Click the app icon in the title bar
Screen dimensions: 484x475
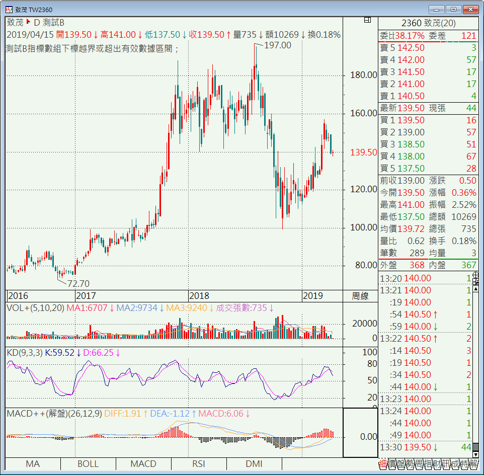(9, 10)
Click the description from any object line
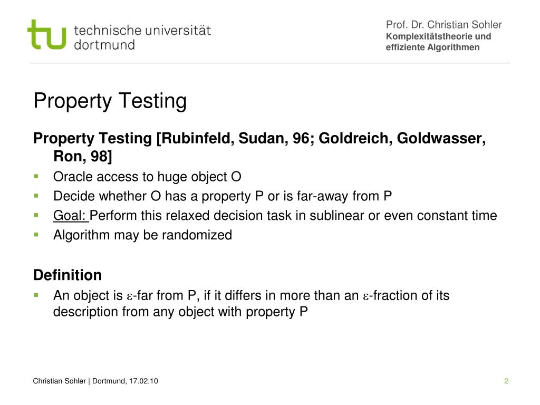540x405 pixels. click(x=180, y=312)
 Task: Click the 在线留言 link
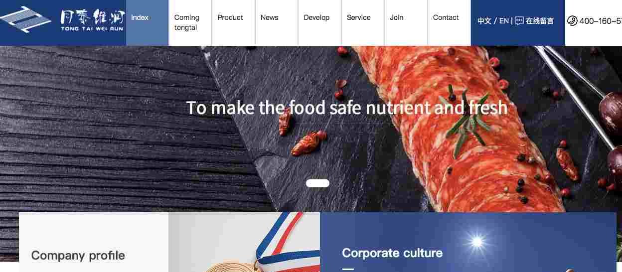[x=540, y=21]
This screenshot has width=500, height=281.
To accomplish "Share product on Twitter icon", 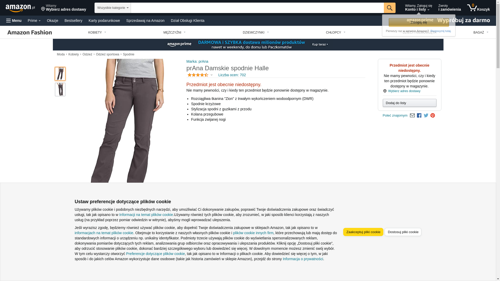I will (426, 115).
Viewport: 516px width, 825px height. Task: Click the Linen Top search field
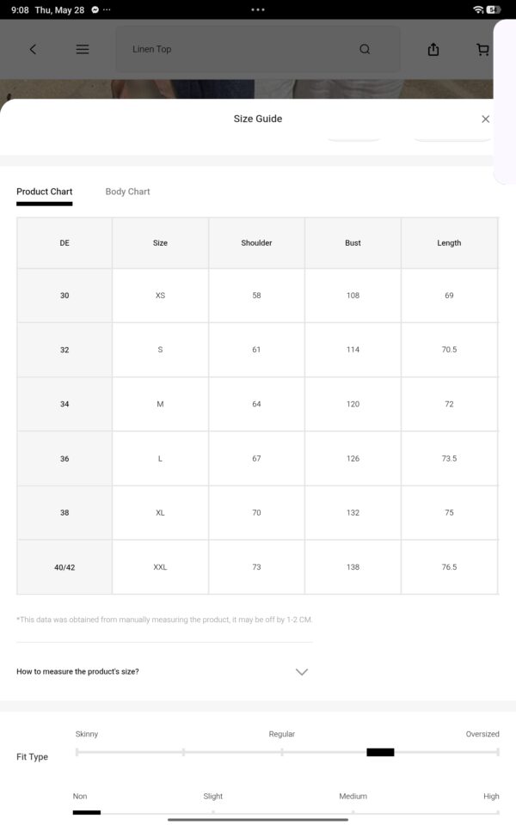[258, 50]
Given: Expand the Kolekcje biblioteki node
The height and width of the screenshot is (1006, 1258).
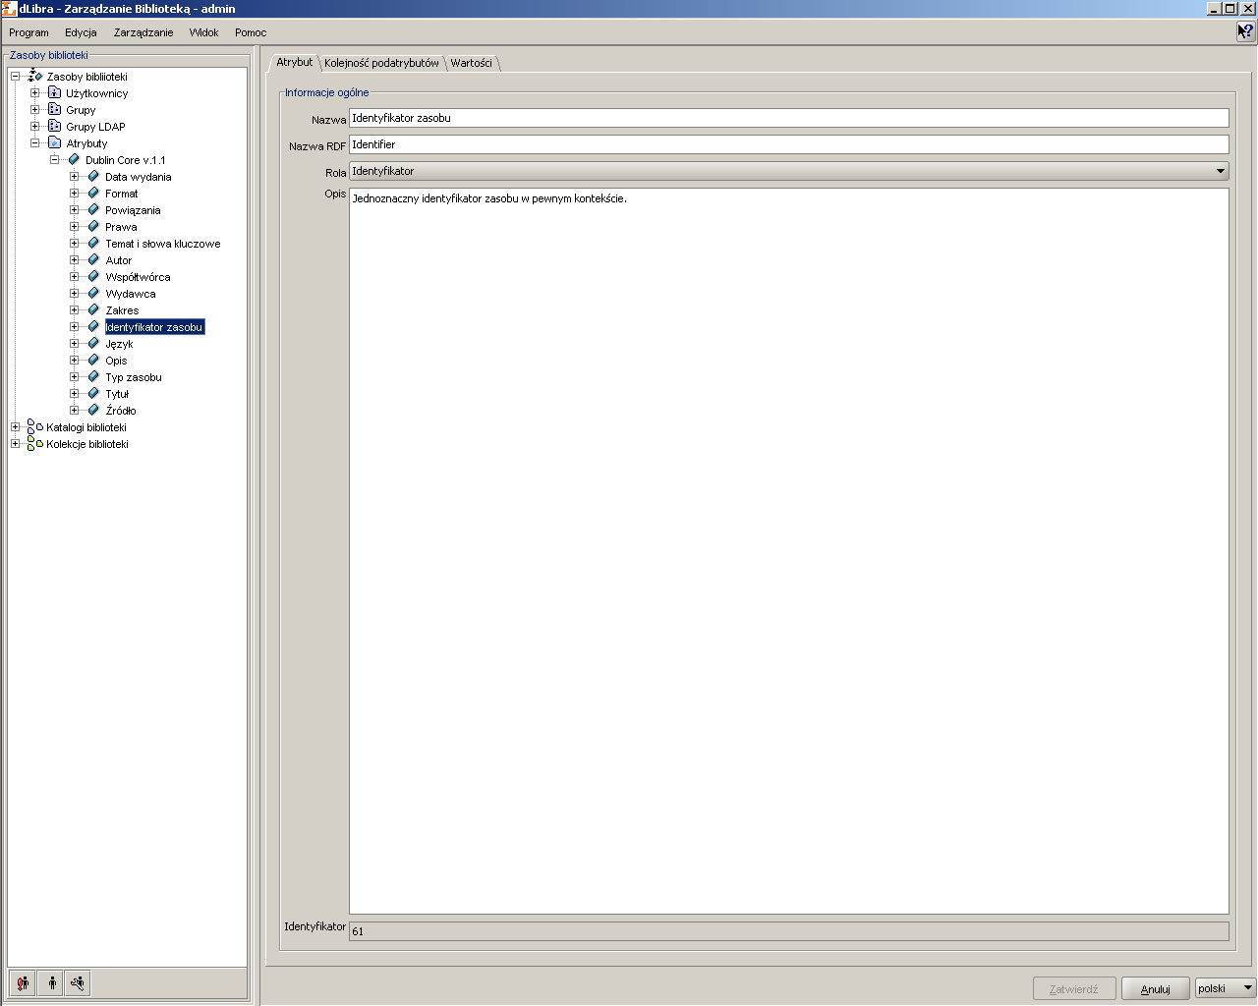Looking at the screenshot, I should point(15,444).
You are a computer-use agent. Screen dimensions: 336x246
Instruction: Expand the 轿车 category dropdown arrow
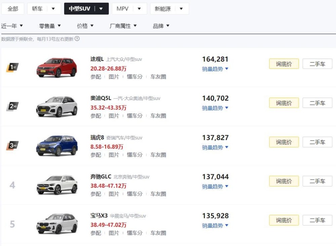53,9
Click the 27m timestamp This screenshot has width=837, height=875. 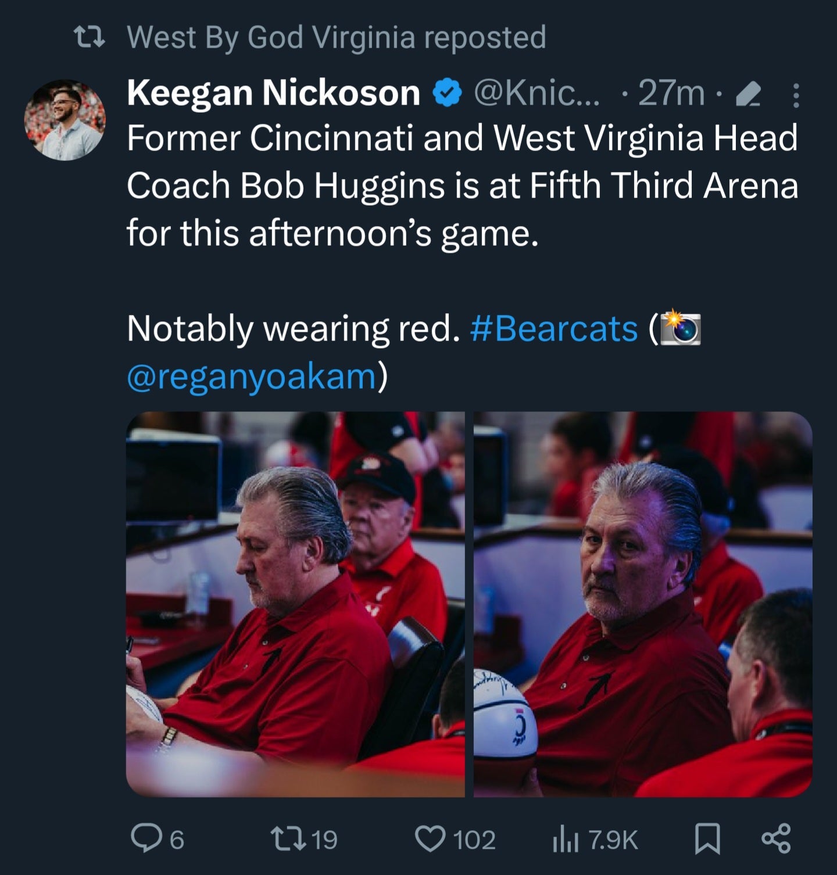(x=671, y=94)
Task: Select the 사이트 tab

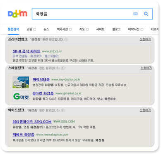Action: 100,29
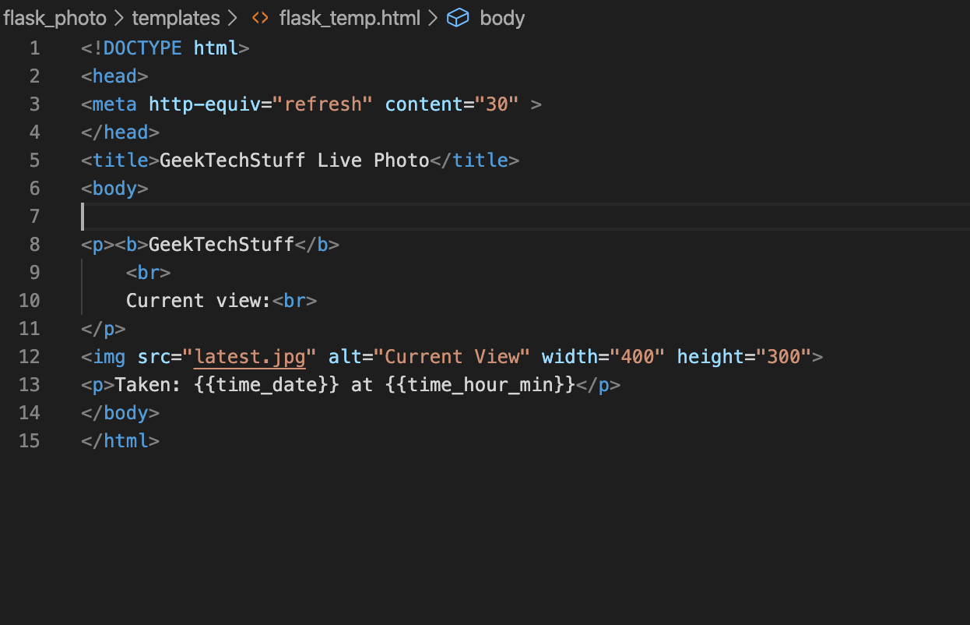Select the DOCTYPE declaration on line 1
This screenshot has height=625, width=970.
tap(163, 48)
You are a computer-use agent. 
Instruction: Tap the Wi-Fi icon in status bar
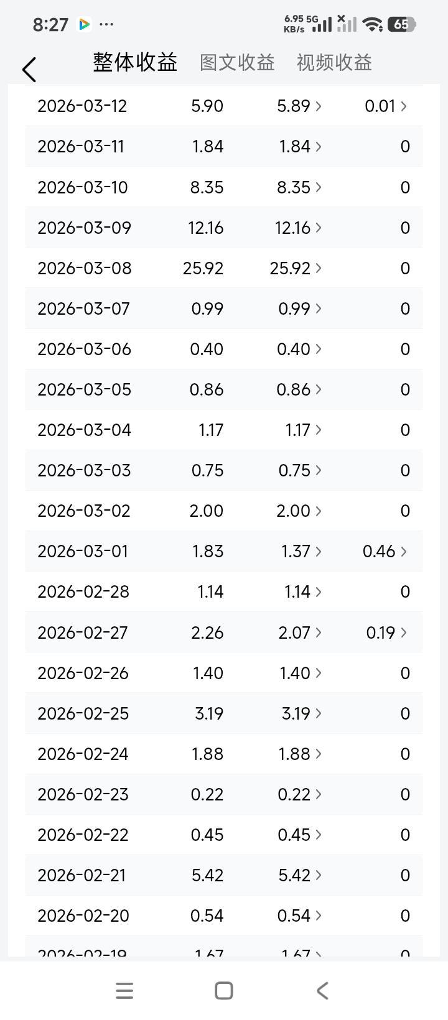(372, 24)
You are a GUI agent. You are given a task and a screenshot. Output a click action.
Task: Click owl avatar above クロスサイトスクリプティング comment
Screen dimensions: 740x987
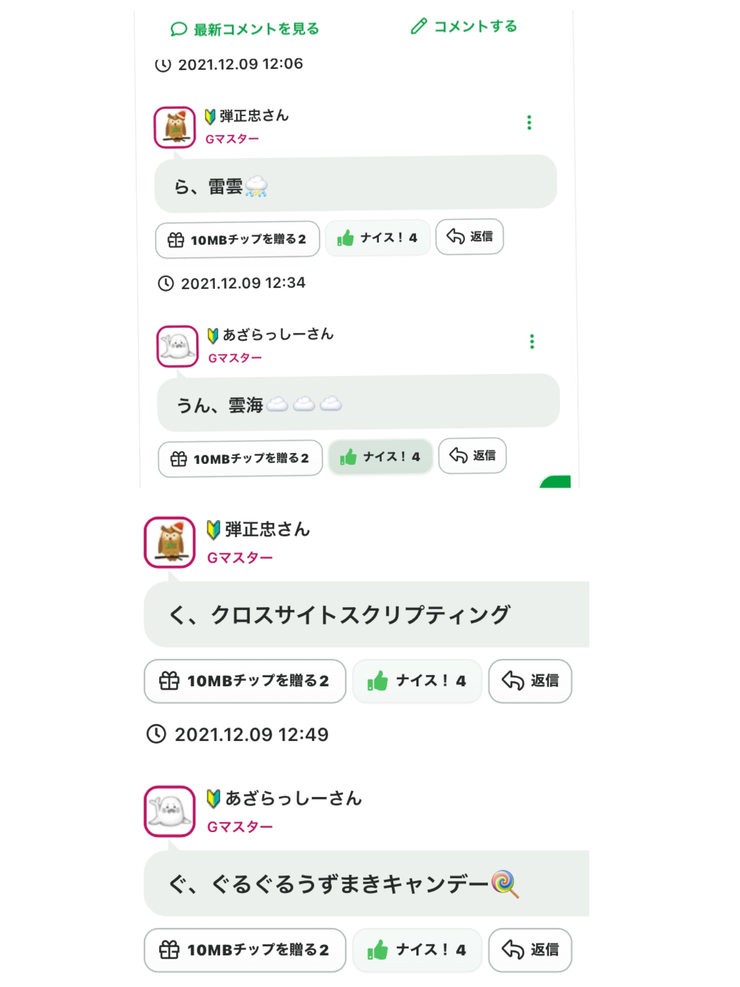169,542
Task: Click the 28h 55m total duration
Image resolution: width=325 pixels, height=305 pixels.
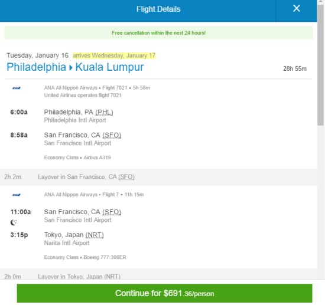Action: click(x=295, y=68)
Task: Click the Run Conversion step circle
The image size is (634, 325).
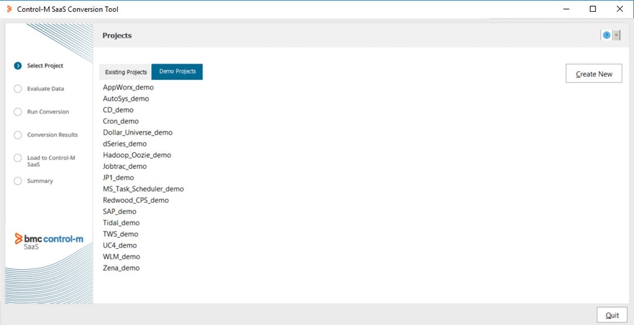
☆ ☆ ☆ ☆
For every line above with the word "agent" in it, make a copy.

OUTPUT OF THE EXERCISE -
You are a computer-use agent. Screen dimensions: 336x246
You are a computer-use agent. 
You are a GUI agent. You are given a task and a screenshot. Output a click action.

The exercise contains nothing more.